Material provided
━━━━━━━━━━━━━━━━━━━━

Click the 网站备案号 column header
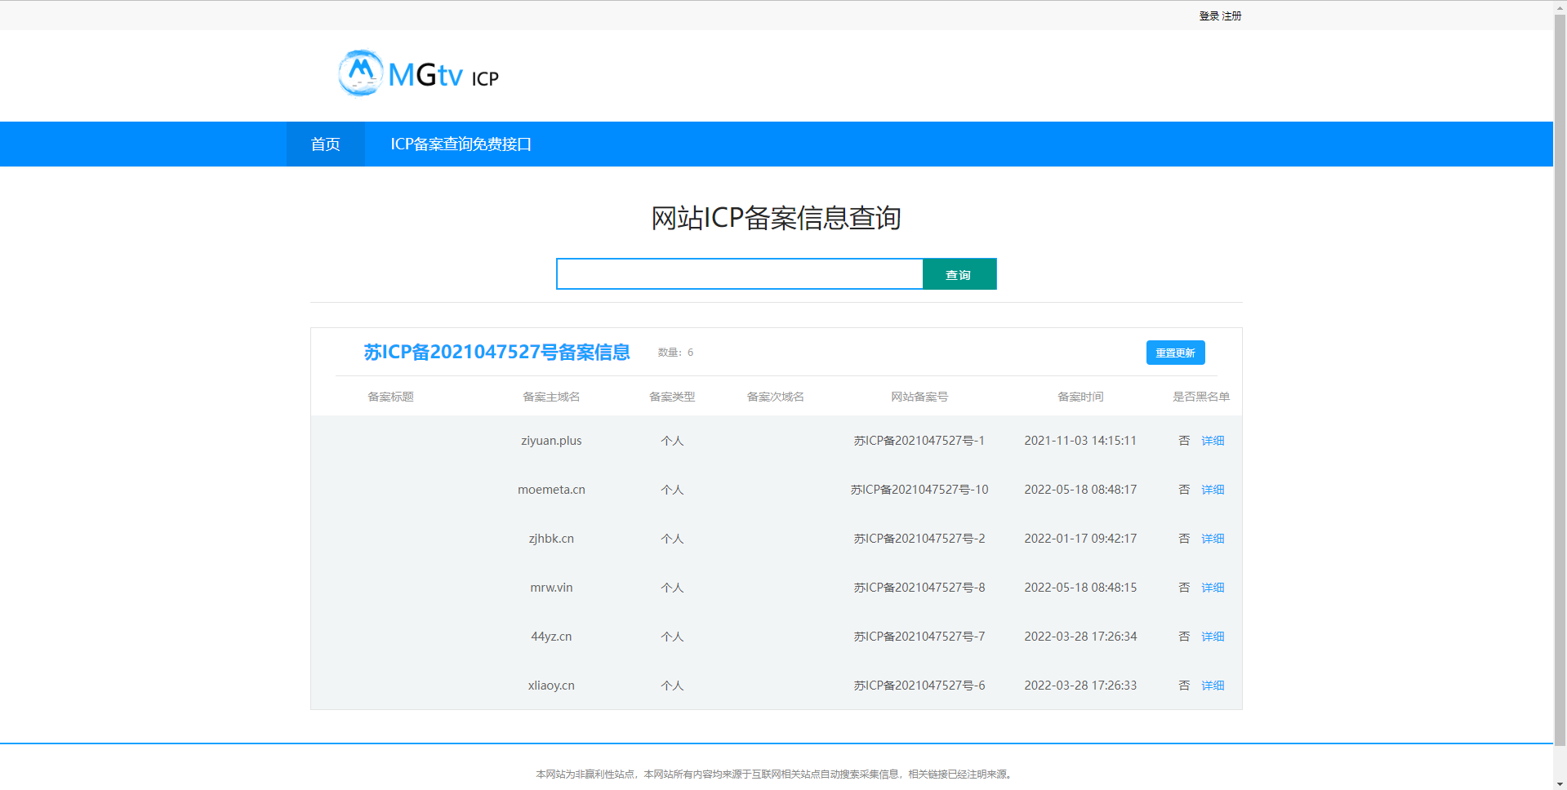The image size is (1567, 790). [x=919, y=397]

━━━━━━━━━━━━━━━━━━━━

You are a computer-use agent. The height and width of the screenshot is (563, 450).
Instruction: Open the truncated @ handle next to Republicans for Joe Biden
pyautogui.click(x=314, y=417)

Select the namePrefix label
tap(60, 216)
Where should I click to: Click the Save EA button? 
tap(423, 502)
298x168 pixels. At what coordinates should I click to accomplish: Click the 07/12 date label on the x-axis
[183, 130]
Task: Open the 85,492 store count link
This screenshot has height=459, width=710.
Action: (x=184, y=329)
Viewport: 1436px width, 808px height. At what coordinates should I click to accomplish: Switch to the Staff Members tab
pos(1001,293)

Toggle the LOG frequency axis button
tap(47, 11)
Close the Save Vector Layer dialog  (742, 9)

━━━━━━━━━━━━━━━━━━━━

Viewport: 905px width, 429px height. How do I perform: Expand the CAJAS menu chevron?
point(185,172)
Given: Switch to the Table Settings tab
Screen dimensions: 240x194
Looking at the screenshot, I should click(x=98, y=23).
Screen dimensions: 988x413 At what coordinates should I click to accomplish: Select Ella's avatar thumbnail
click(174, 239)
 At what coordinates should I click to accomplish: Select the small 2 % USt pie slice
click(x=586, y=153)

━━━━━━━━━━━━━━━━━━━━

Look above for the line that contains "Toggle the LOG frequency axis button". Starting there, transcribe every line exactly until you have copied the line that contains "Close the Save".

Toggle the LOG frequency axis button
tap(47, 11)
Close the Save Vector Layer dialog  (742, 9)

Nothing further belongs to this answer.